--- Records to use ---

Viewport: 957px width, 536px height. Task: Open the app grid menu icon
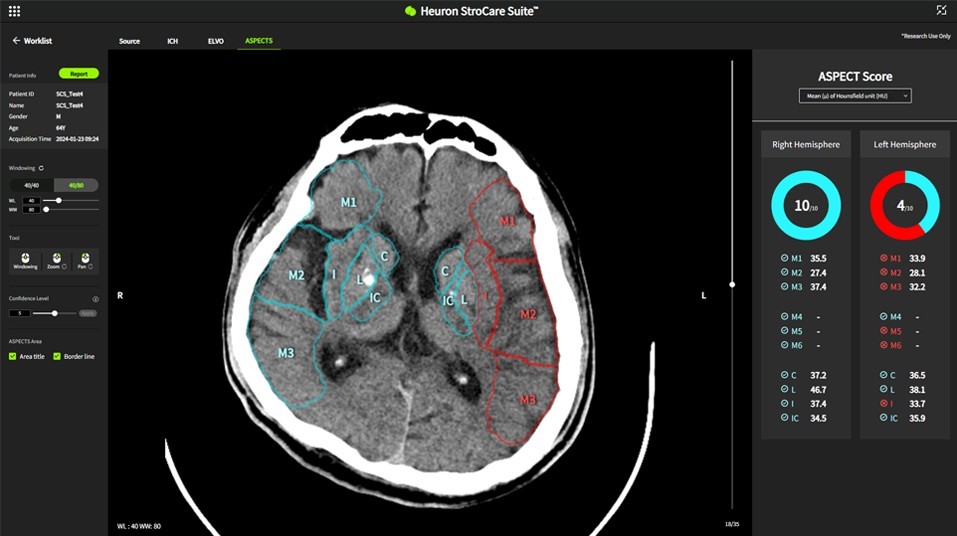point(14,11)
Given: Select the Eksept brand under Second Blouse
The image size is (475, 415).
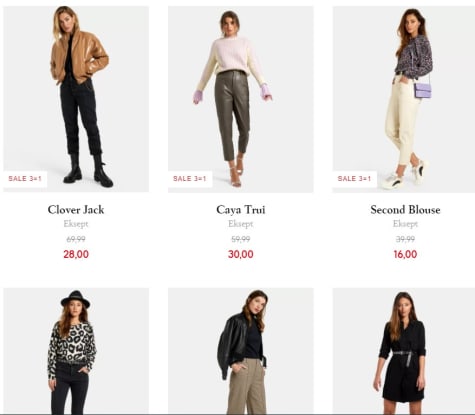Looking at the screenshot, I should tap(405, 224).
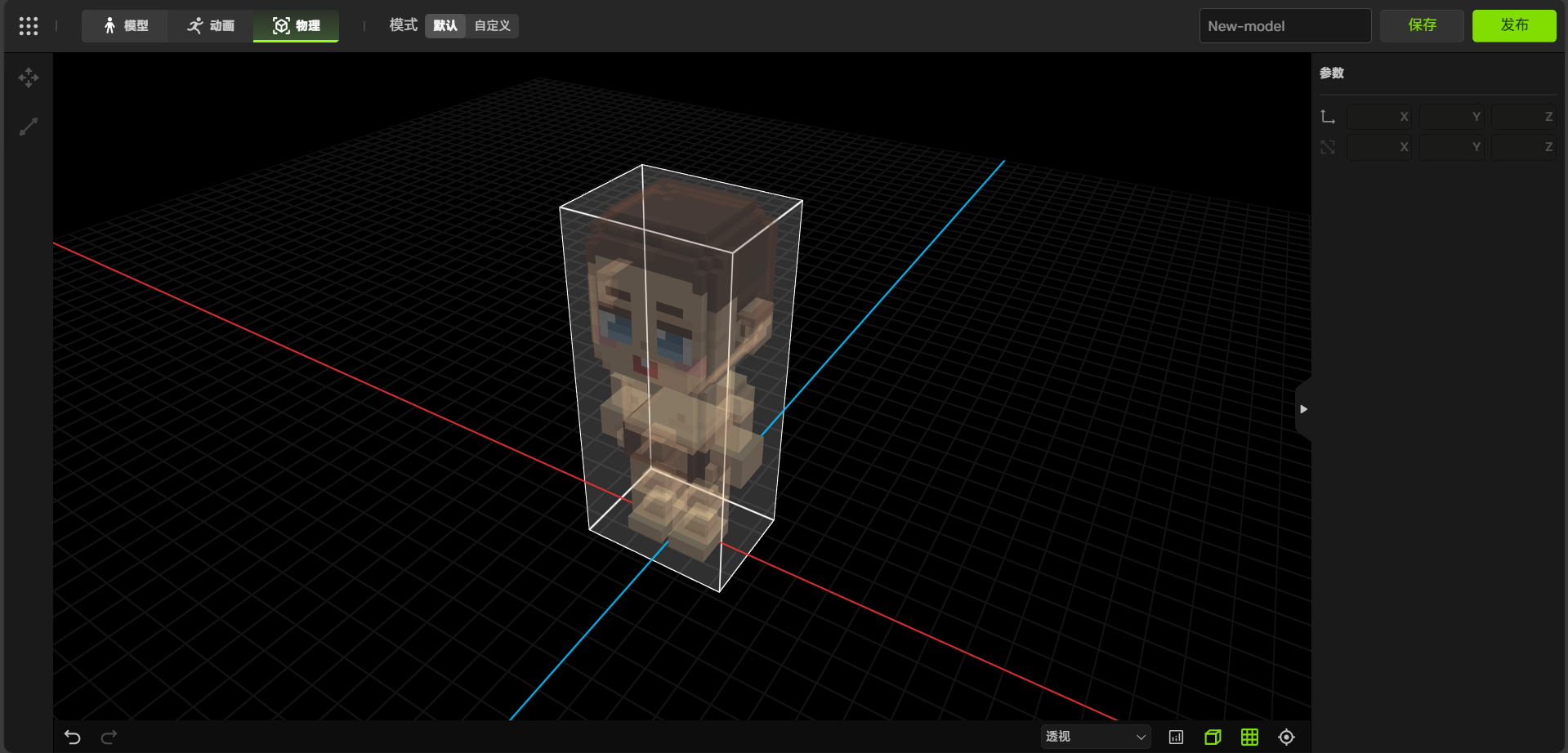Switch mode to 自定义
The width and height of the screenshot is (1568, 753).
click(492, 26)
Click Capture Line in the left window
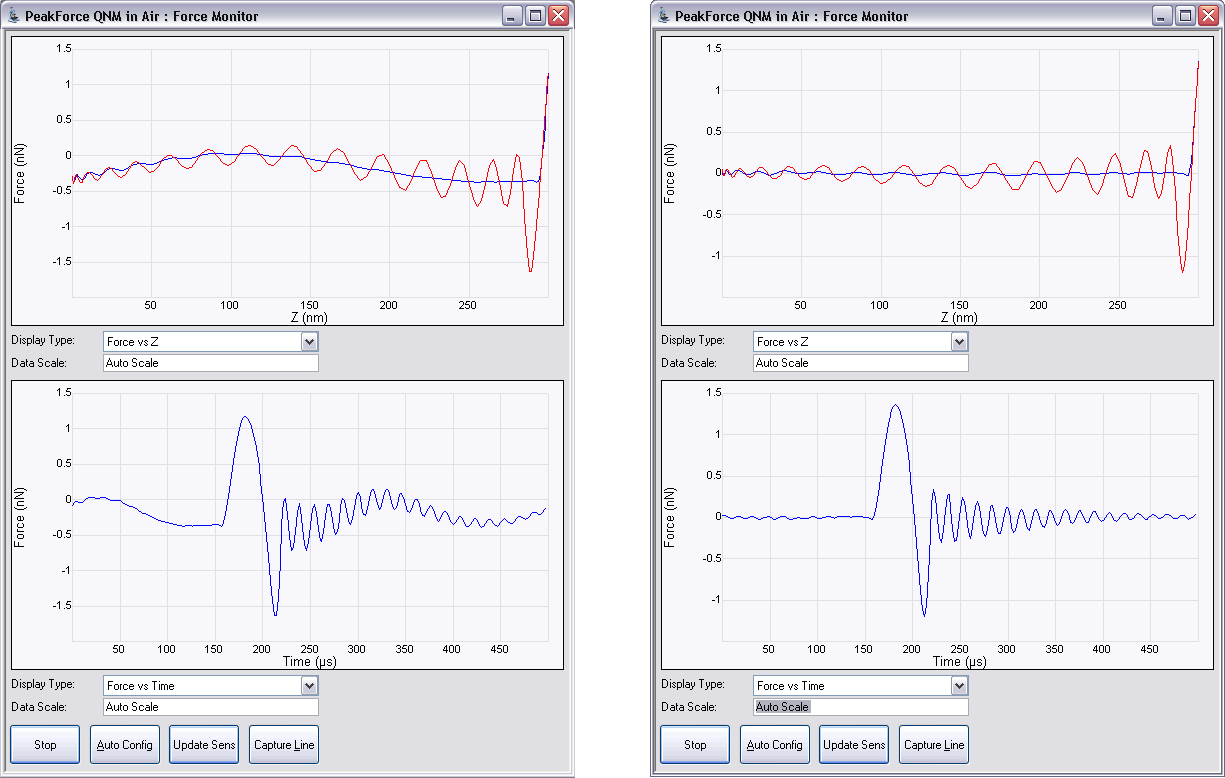 point(283,744)
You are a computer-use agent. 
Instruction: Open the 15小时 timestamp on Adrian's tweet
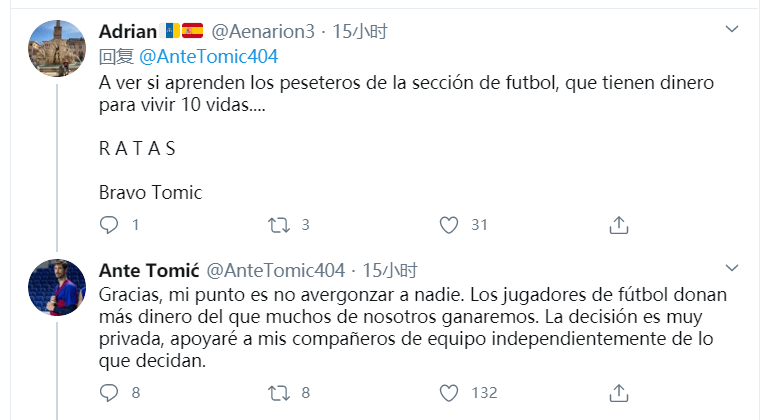tap(359, 32)
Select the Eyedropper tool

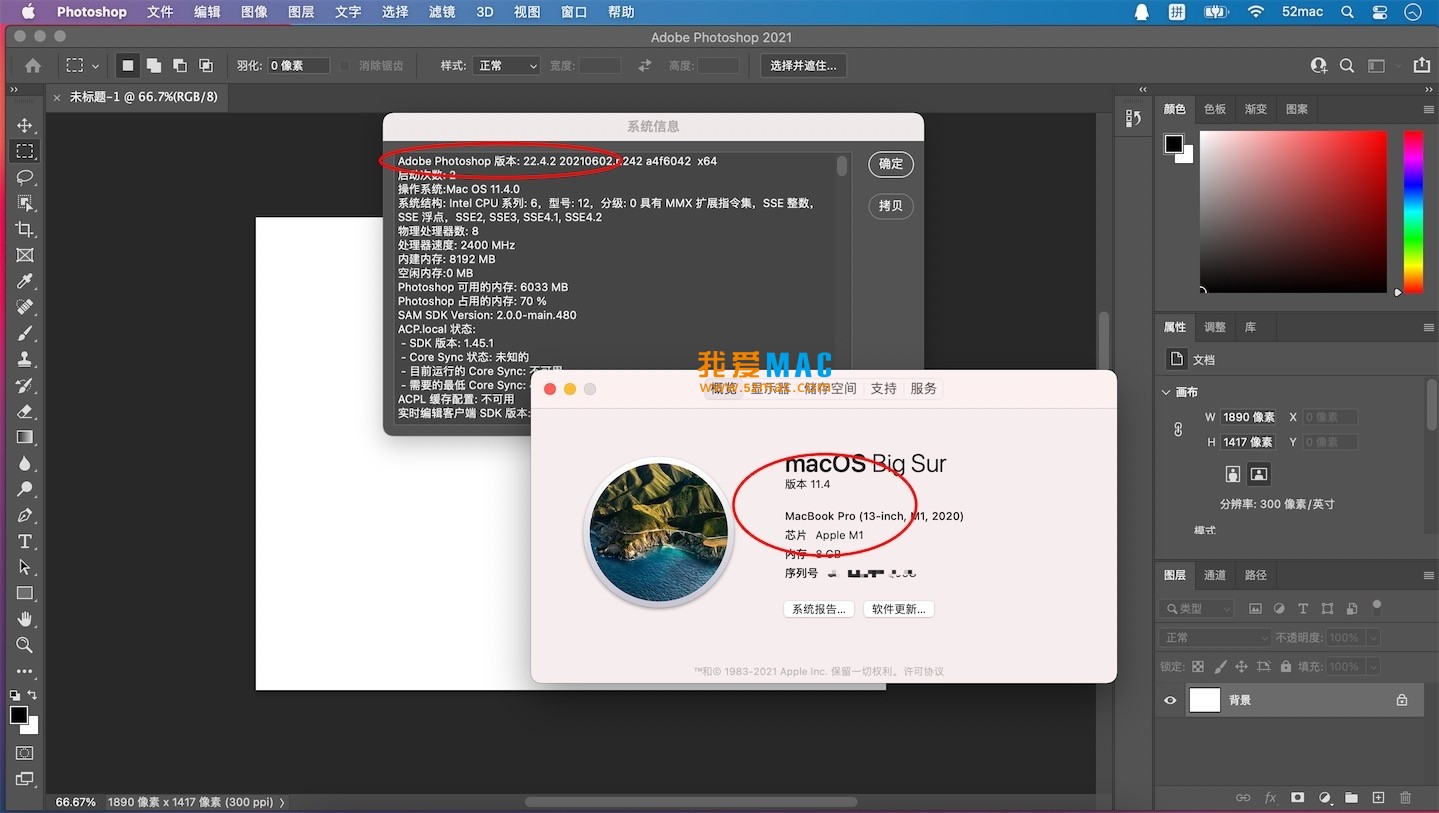[x=25, y=281]
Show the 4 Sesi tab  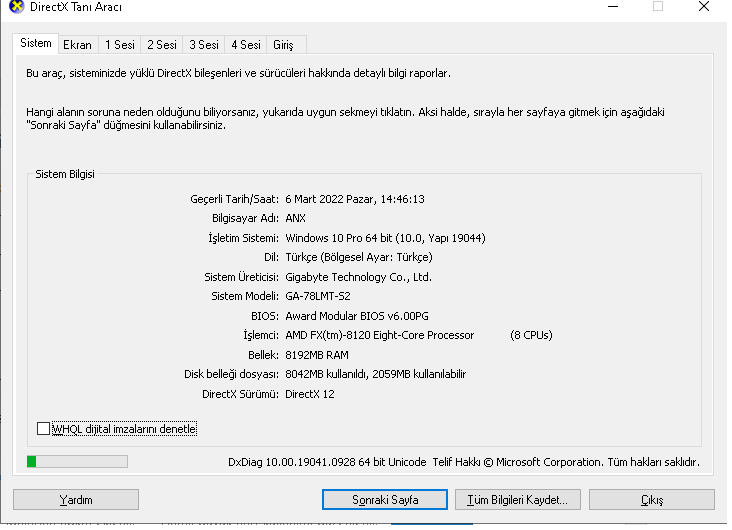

---

[The task] Your job is to copy each entry exactly as written; the pictures do not go in.

[Output for this exercise]
Viewport: 957px width, 536px height. Task: Open the app grid menu icon
point(14,11)
Given: Select the Eksept brand under Second Blouse
The image size is (475, 415).
Looking at the screenshot, I should tap(405, 224).
Switch mode to 自定义
The width and height of the screenshot is (1568, 753).
click(492, 26)
Click Capture Line in the left window
 point(283,744)
You are a computer-use agent. 
Instruction: Open the 15小时 timestamp on Adrian's tweet
tap(359, 32)
Select the Eyedropper tool

[x=25, y=281]
Show the 4 Sesi tab  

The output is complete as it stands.